Fifteen consecutive patients undergoing thyroid and parathyroid surgery with intraoperative neuromonitoring using both ETT electrodes and ALEs were studied. Data collected included site of neural stimulation, laterality, and electromyographic parameters.

RESULTS

With vagal and recurrent laryngeal nerve stimulation, the ALEs recorded mean vocalis muscle waveform amplitude within 83% of that recorded with standard ETT electrodes. The latency measurements with the anterior laryngeal and endotracheal electrodes were similar, with both electrodes recording significantly longer latency for the left vagus nerve as compared to the right vagus nerve. With superior laryngeal nerve stimulation, the ALEs recorded a 800% greater mean amplitude than the ETT electrodes. The ALEs demonstrated similar sensitivity to stimulation at low current as ETT electrodes and provided stable intraoperative monitoring information.

CONCLUSIONS

Compared to ETT surface electrodes, the ALEs provide similar and stable electromyographic responses with equal sensitivity for recording evoked responses during neural monitoring in thyroid and parathyroid surgery. The ALEs offer significantly more robust monitoring of the external branch of the superior laryngeal nerve. Furthermore, ALEs are contained within the operative field, are totally surgeon controlled, and are unaffected by the potential vicissitudes of ETT position during surgery.

LEVEL OF EVIDENCE

4 Laryngoscope, 128:2910-2915, 2018.

Feasibility of Intraoperative Neuromonitoring During Thyroid Surgery Using Transcartilage Surface Recording Electrodes

BACKGROUND

Intraoperative neural monitoring (IONM) has gained widespread acceptance as an adjunct to the gold standard of visual identification of the recurrent laryngeal nerve (RLN) during thyroid surgery.

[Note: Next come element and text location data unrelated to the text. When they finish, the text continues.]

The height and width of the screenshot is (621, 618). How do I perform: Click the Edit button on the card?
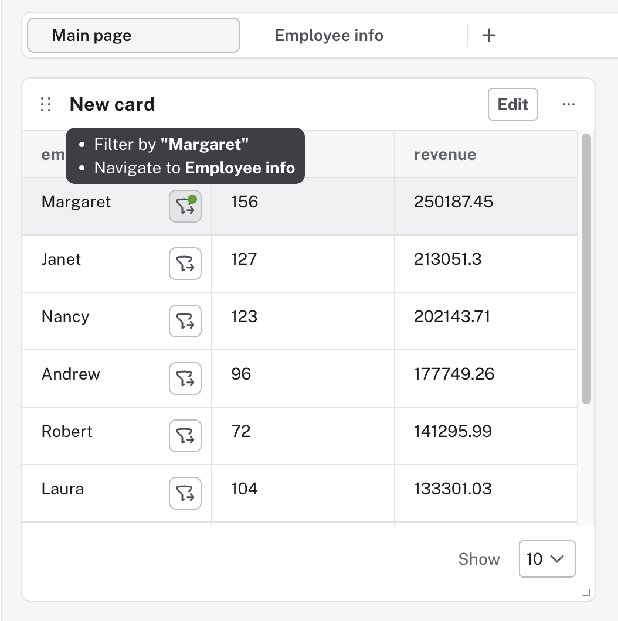coord(512,104)
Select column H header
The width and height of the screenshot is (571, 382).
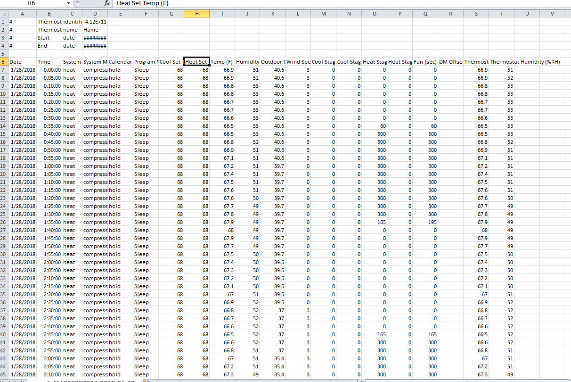click(x=196, y=14)
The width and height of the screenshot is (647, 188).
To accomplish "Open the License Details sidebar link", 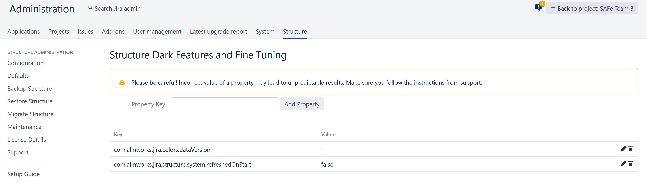I will tap(27, 140).
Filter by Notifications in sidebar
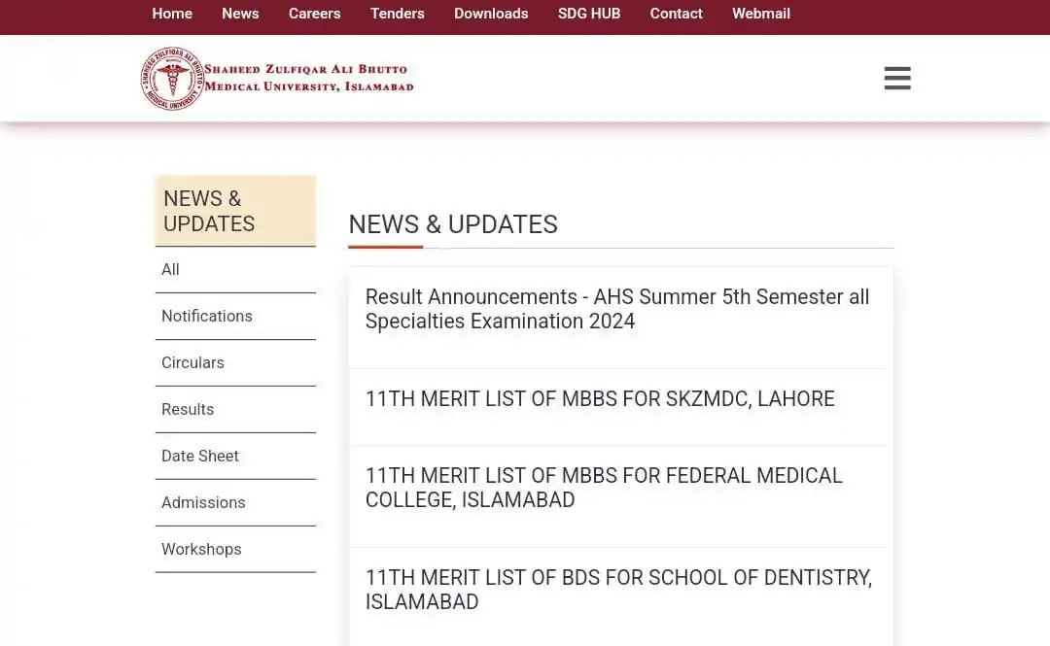The height and width of the screenshot is (646, 1050). point(207,316)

Currently, laryngeal electromyography (EMG) recording during IONM is almost always performed using endotracheal tube (ETT) surface electrodes placed adjacent to vocal folds originating from the inner surface of the thyroid cartilage (TC). Therefore, it was hypothesized that surface recording electrodes placed on the outer surface of the TC should enable access to the EMG response of the vocal folds during IONM. The aim of this experimental study was to evaluate the feasibility of the transcartilage approach for laryngeal EMG recording during IONM.

METHODS

A porcine model (12 pigs and 24 RLN sides) with well established applicability in IONM research was used for the experiments. Both ETT electrodes adjacent to vocal folds and adhesive pre-gelled electrodes on the TC were used for EMG recording during IONM. Electrically evoked EMG signals detected by both electrode types were recorded and analyzed. EMG changes during tracheal displacement and RLN traction injury were compared.

RESULTS

Both the ETT and TC recording electrodes recorded typical laryngeal EMG waveforms evoked by a 1 mA stimulus current applied on both sides of the RLNs and vagus nerves (VNs). Under RLN stimulation, the mean EMG amplitudes recorded with the ETT and TC electrodes were 973 ± 79 μV and 695 ± 150 μV, respectively. Under VN stimulation, the mean amplitudes were 841 ± 163 μV and 607 ± 162 μV, respectively. When upward displacement of the trachea was experimentally induced, the TC electrodes showed less variation in recorded EMG signals compared to ETT electrodes. When RLN traction stress was experimentally induced, both the ETT and TC electrodes accurately recorded the typical EMG pattern of progressively degrading amplitude and gradual recovery after release of traction.

CONCLUSIONS

This study confirms the feasibility of using transcartilage surface electrodes for recording laryngeal EMG signals evoked during IONM in an animal model. However, before practical application of this approach in clinical thyroid surgery, further studies are needed to improve electrode designs by optimizing their shapes and sizes, and increasing their adhesive stability and sensitivity.